A structure-based index is proposed in [98], defined as a bisimulation quotient; the authors show that the summary is representative of only tree-shaped queries over non-type and non-schema triples, comprising a single distinguished variable which corresponds to the root node. Further, the authors study limited versions of the bisimulation quotient by considering: (i) only forward bisimulation, (ii) only backward bisimulation or (iii) only neighborhoods of a certain length for tree structures of the input graph. The proposed applications of the structure index are twofold: (i) for data partitioning, by creating a table for each node of the structure index, thereby physically grouping triples with subjects that share the same structure, and (ii) for query answering, where the query may be run first on the structure index, to obtain the set of candidate answers, thus achieving pruning of the (larger) original graph. The authors do not consider graph semantics, nor answering queries over type and schema triples. The complexity of the corresponding algorithm for generating the index is \(O((N_1 \cup N_2)*M*\log N)\), where \(N_1\) and \(N_2\) are the nodes selected for backward and forward bisimulation, respectively, M is the number of edges and N the number of nodes of the input graph.

RDF summaries defined in [17] are quotients based on FW bisimulation. The authors do not consider graph semantics or ontologies. They show how to use the summary as a support for query evaluation: incoming navigational SPARQL queries are evaluated on the summary, then the results on the summary are transformed into results on the original graph by exploring the extents of summary nodes. They propose in [45] an implementation based on GraphChi [52], the single-machine multi-core processing framework, to construct the summary in roughly the amount of time required to load the input KB plus write the summary. GraphChi supports the Bulk Synchronous Parallel (BSP) [105] iterative, node-centric processing model, by which nodes in the current iteration execute an update function in parallel, depending on the values from the previous iteration. Their summarization approach is based on the parallel, hash-based approach of [6] which iteratively updates each node’s block identifier by computing a hash value from the node’s signature defined by the node’s neighbors from the previous iteration. The main idea is that two bisimilar nodes will have the same signature, the same hash value, and thus have the same block identifier. Due to the large size of the resulting bisimulation summary, the authors propose a so-called singleton optimization, which involves removing summary nodes representing only one node from \(G\); the reduced summary is therefore no longer a quotient of \(G\).

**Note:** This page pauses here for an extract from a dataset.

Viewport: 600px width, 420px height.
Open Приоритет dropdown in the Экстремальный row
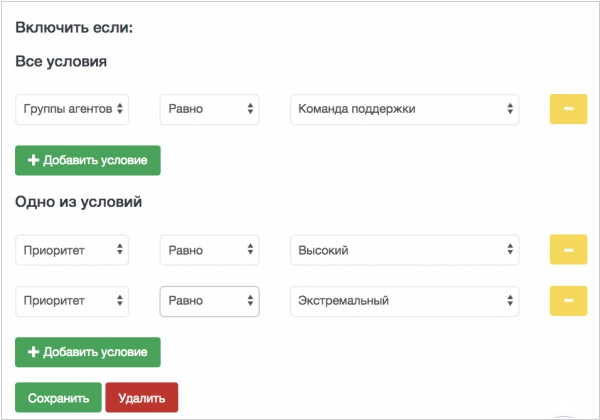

ExpLOD [42, 43] produces summaries of RDF graphs, by first transforming the original RDF dataset into an unlabeled-edge-ExpLOD-graph, where a node is created for each triple in the original RDF graph, labeled with the triple property; unlabeled edges go from the original triple’s subject and object, to the newly constructed property node. Then, the ExpLOD graph is summarized by a forward bisimulation quotient, grouping together nodes having the same RDF usage. RDF usage can be statistical, e.g.,  the number of instances of a particular class, or the number of times a property is used to describe resources in the graph. RDF usage can also be structural, e.g.,  the set of classes to which an instance belongs, the sets of properties describing an instance, or sets of resources connected by the owl:sameAs property. As such, they do not propose one summary, but rather a framework where one can select the summary according to his “usage“ preferences. Finally, the bisimulation quotient is applied without taking into account neither schema nor type triples; thus, the summary is not representative. There are two sequential implementations of ExpLOD. The first implementation computes the relational coarsest partition of a graph using a partition refinement algorithm [71] and requires datasets to fit in main memory. The second approach uses SPARQL queries against an RDF triple store; although in principle this is more scalable, as datasets need not be stored in main memory, it is slower due to the query answering time. To overcome the limitation of the centralized approach, the authors extend ExpLOD, proposing a novel, scalable mechanism to generate usage summaries of billions of Linked Data triples based on a parallel Hadoop implementation [44].

Fig. 6
figure 6

RDF vocabulary for the data graph summary [11]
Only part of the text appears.